*Gegeven tekst*
++++
Categorieën
Belevingen

In het licht van een grijze dag.

Het is doodstil buiten. Ritmisch tikken kleine regendruppels op het grote schuifdeurraam dat uitzicht geeft op het inimini stukje aarde dat mij toegang geeft tot het mysterie der natuur. Halsreikend laten bloemen en planten zich deze douche van regen welgevallen en krijgen zienderogen hun kleur en gestalte terug. Want het is lang droog geweest en ze waren blij met een gietertje water maar het liefst hebben ze toch gewoon de zegen van een verkoelende wolk.
++++
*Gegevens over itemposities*
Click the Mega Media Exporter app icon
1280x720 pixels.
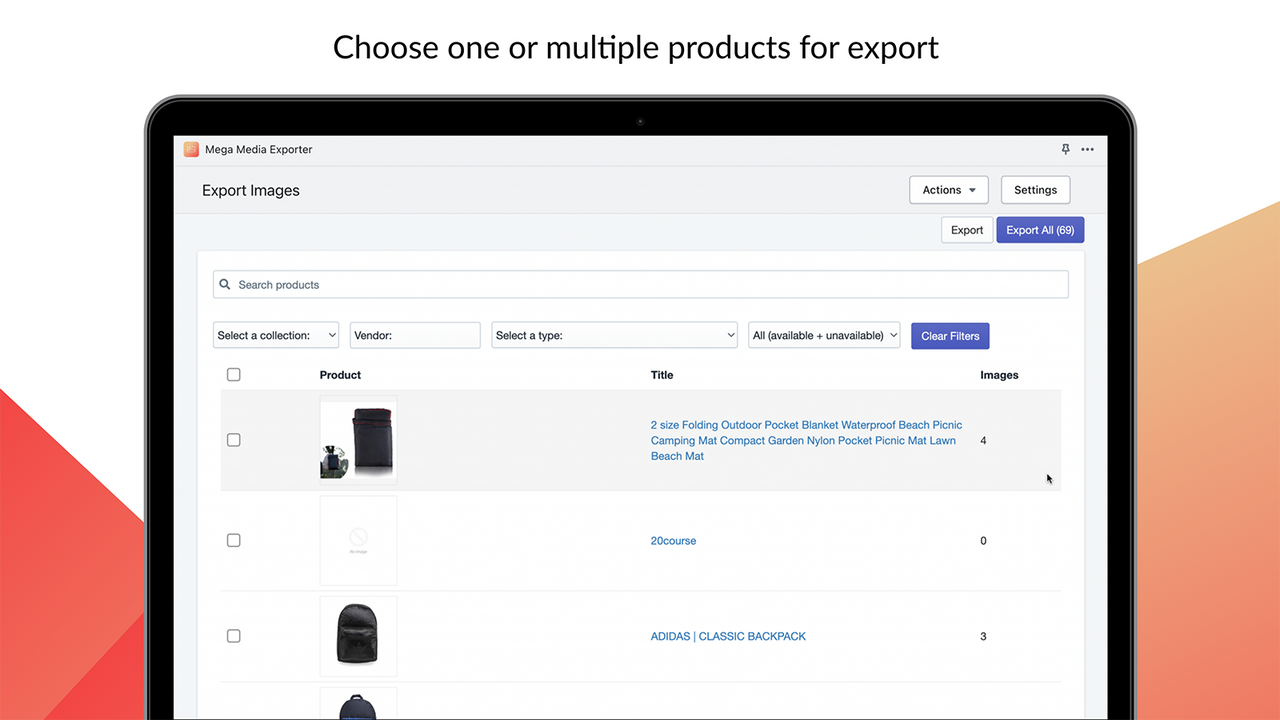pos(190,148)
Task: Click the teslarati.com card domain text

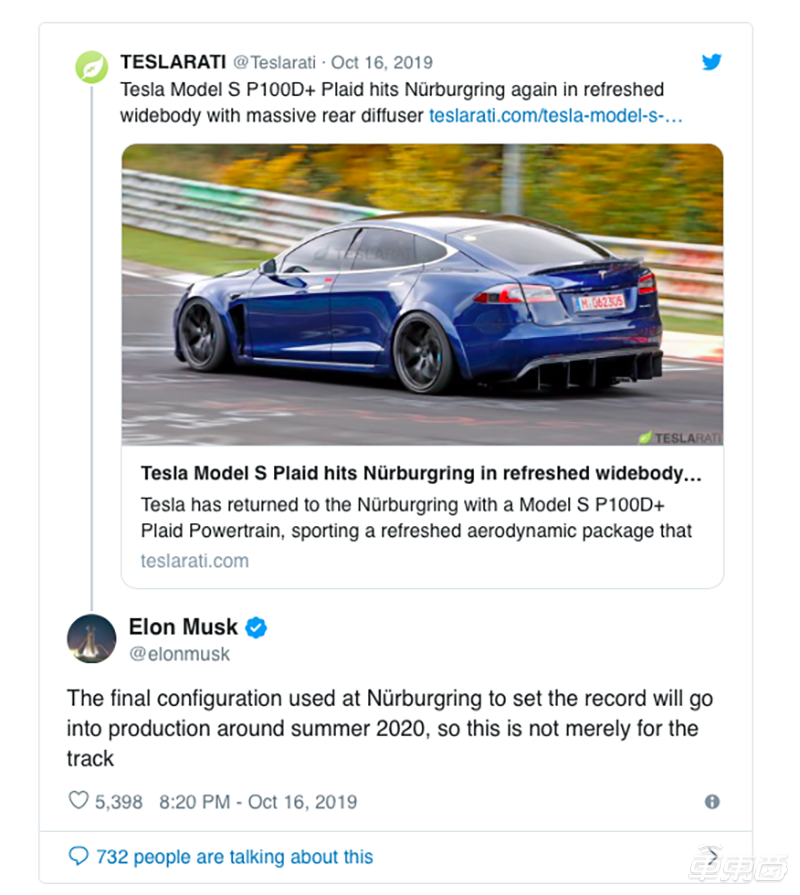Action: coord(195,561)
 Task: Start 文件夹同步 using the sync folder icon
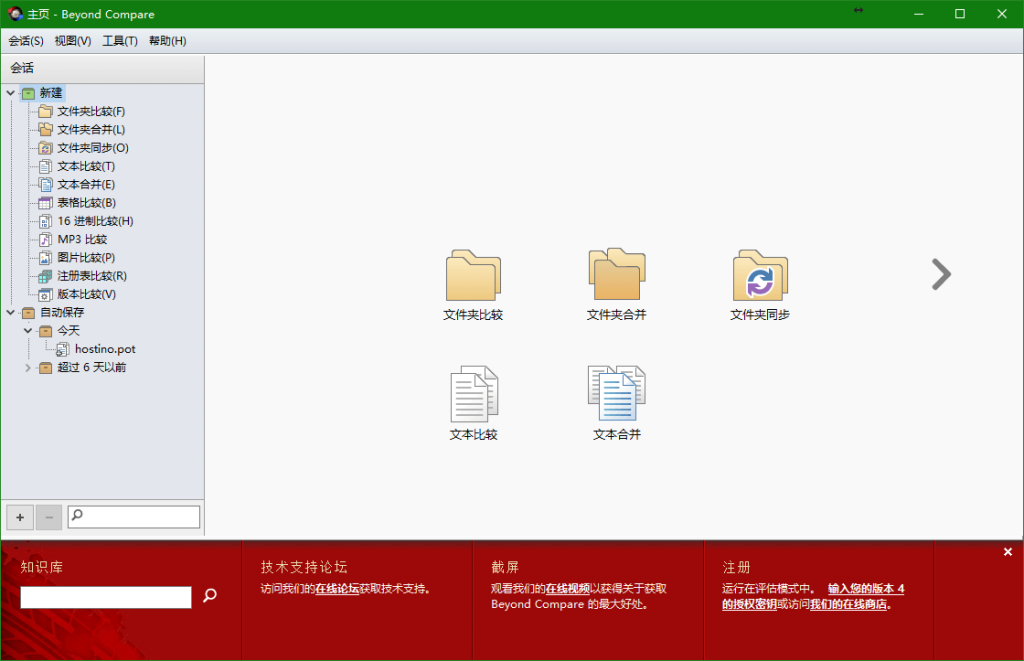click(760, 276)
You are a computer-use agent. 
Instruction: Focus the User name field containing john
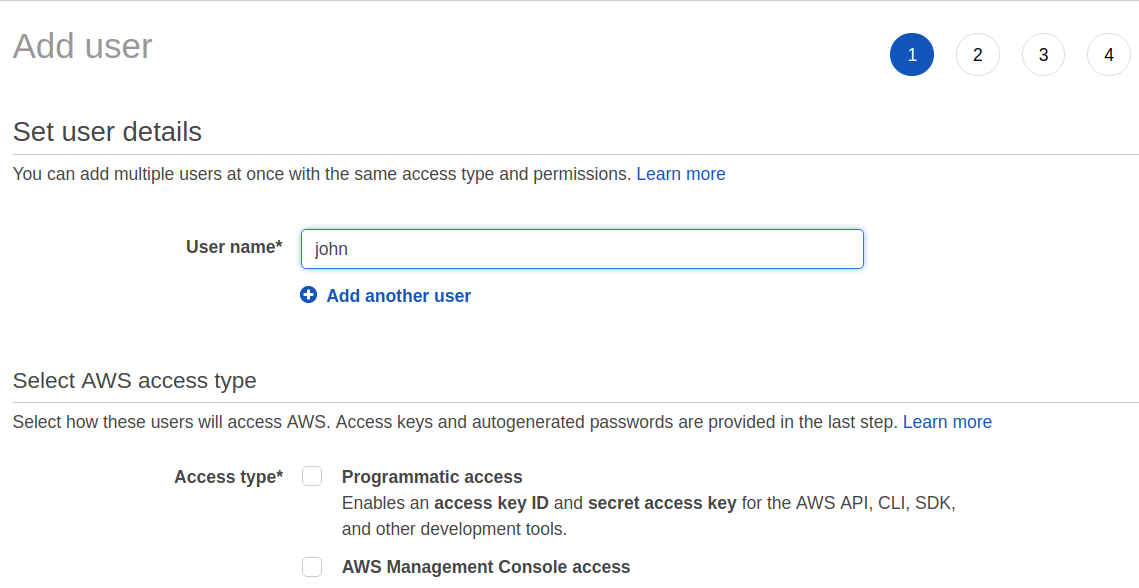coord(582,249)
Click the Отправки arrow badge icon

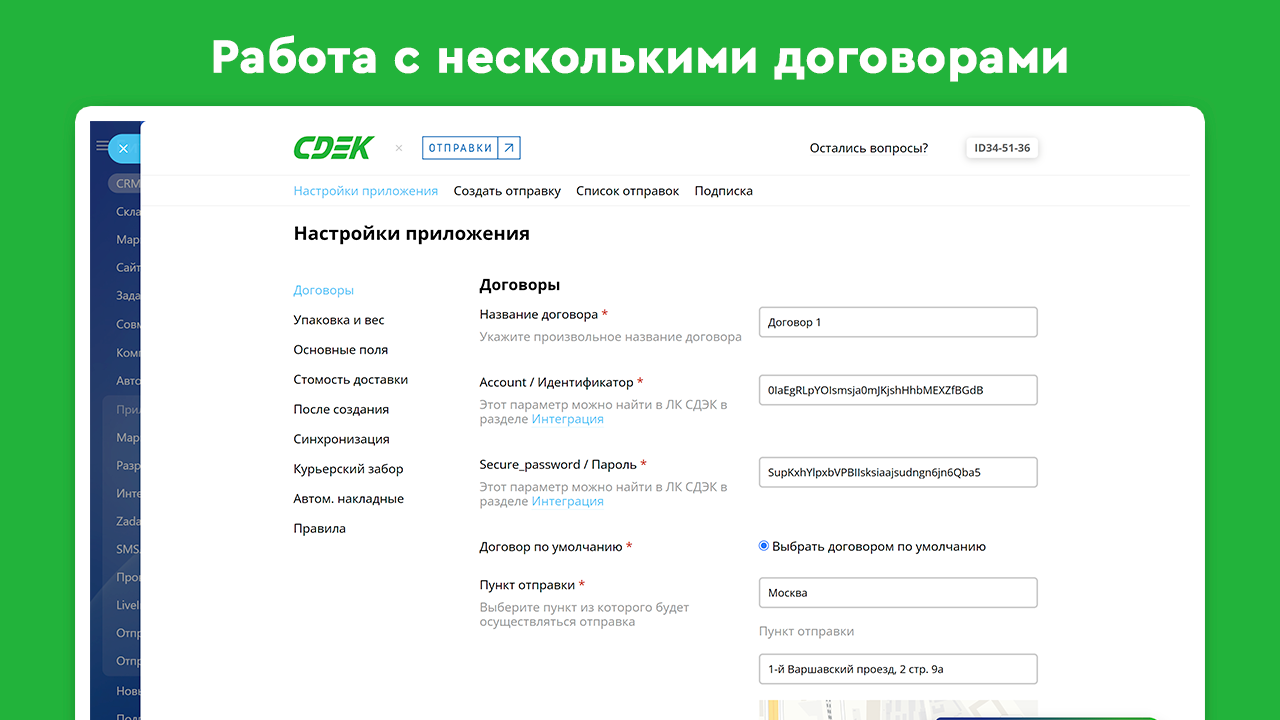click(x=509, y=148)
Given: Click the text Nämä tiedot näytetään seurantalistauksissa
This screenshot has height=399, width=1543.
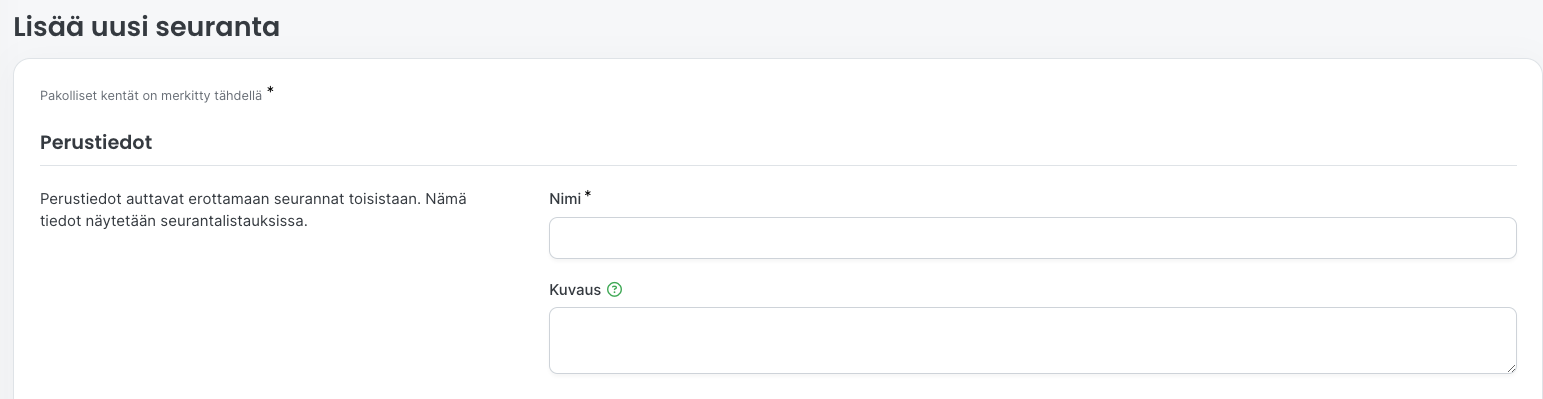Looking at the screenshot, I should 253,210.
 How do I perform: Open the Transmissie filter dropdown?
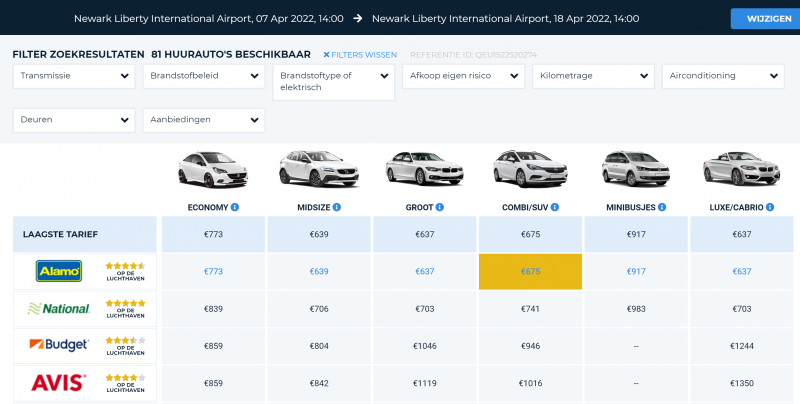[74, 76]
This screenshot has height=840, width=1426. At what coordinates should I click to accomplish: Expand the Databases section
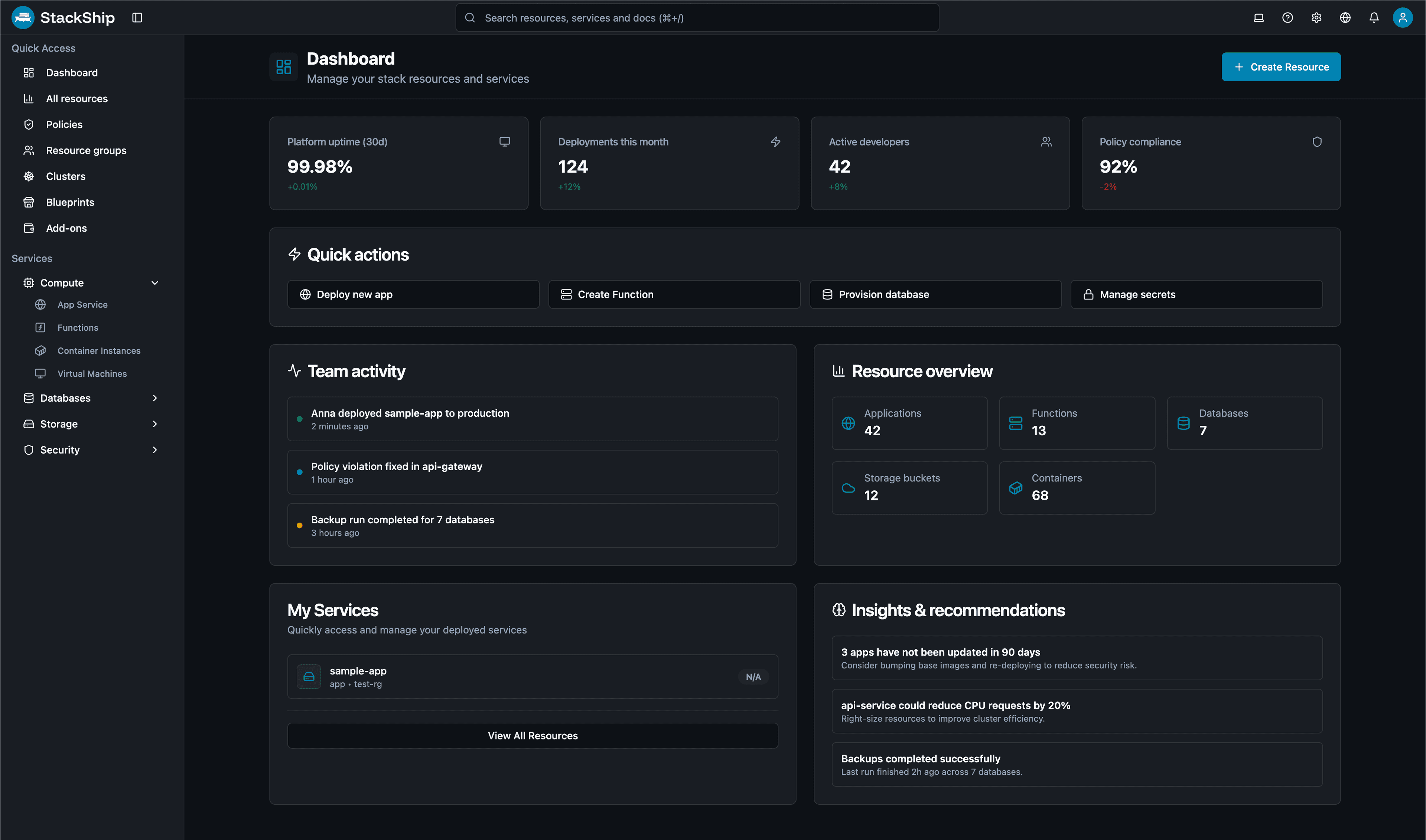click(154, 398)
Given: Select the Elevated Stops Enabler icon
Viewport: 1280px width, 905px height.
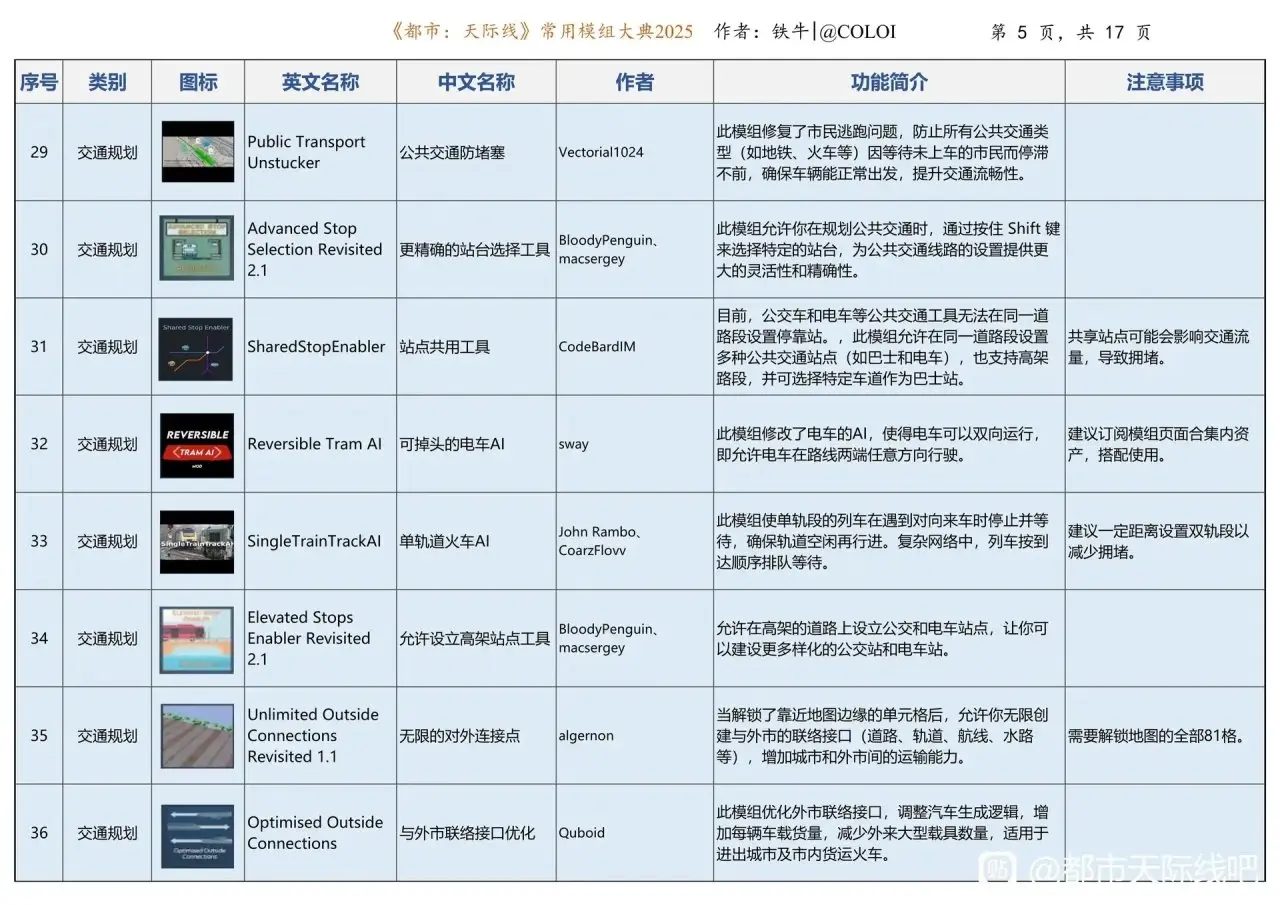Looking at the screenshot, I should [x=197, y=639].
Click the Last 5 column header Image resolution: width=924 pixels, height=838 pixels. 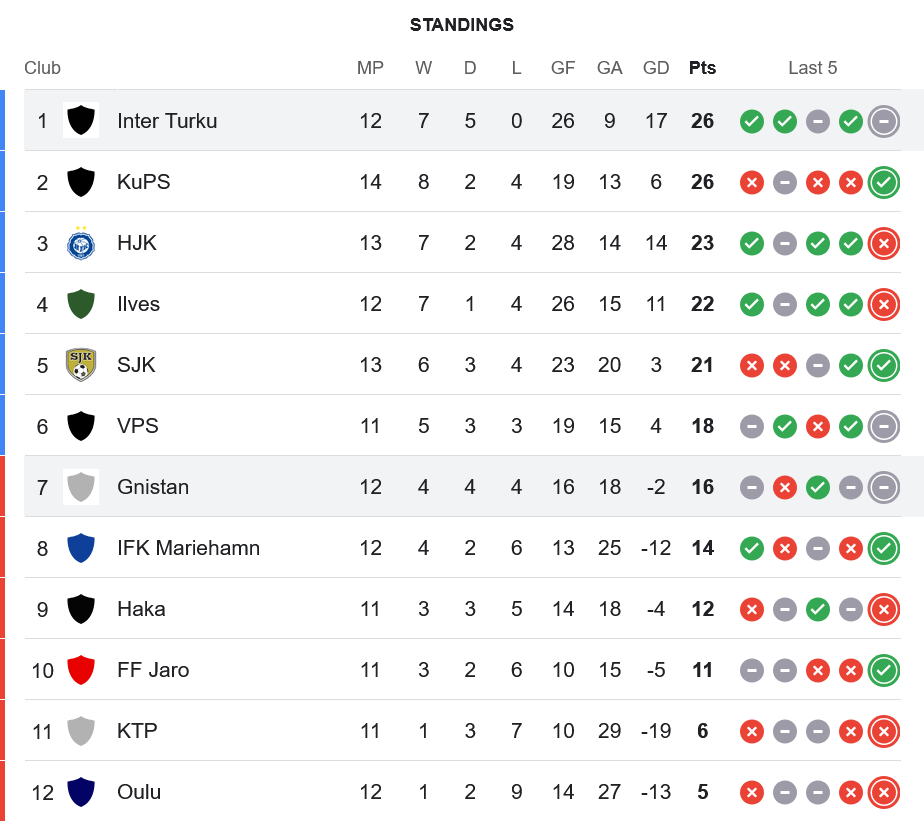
++++
*Opdracht 1*
Neem uit de gegevens het stuk over dat begint bij de regel met "How do I perform: Open" en doorloopt tot het einde van de gegevens. Laat de afbeeldingen daarbij weg.
*Opdracht 2*
Schrijf de tekst over de regenachtige grijze dag verder, te beginnen na de laatste zin.

*Jouw antwoord 1*
 How do I perform: Open the Transmissie filter dropdown?
[74, 76]
This screenshot has height=840, width=1426. At what coordinates should I click to accomplish: Expand the Databases section
click(154, 398)
Given: Select the Elevated Stops Enabler icon
Viewport: 1280px width, 905px height.
Looking at the screenshot, I should [x=197, y=639].
Click the Last 5 column header Image resolution: width=924 pixels, height=838 pixels. 

*Jouw antwoord 2*
Een duif klieft door de grijs getinte lucht. Aan haar snelheid en volle bekje lees ik de intentie af waarmee zij naar het nest vliegt waar ongetwijfeld een aantal open bekjes op haar wachten. Of misschien wel op hem want het zou ook best een papaduif kunnen zijn. Het zal die kleintjes een worm wezen van wie ze die krijgen en mij eigenlijk ook niet. Enkele voorbij rijdende auto’s wekken mijn irritatie. Het is niet eens zozeer het geluid dat me stoort. Het is het tarten van het ritme van de regen waardoor mijn natuurlijk harmonisch evenwicht wordt verstoord en mijn gevoel wordt getriggerd te willen vluchten. Gelijk daarop volgt dan altijd dezelfde vraag ‘ja maar waar dan naar toe?’ waarop het antwoord uitblijft en mijn verlangen naar een glas wijn de kop op steekt. Uitgesloten dat ik daar aan toegeef want ik heb geen wijn in huis en het is geen noodzaak om me er zeiknat voor te laten regenen. Alhoewel. Een beetje beweging zou me geen kwaad doen.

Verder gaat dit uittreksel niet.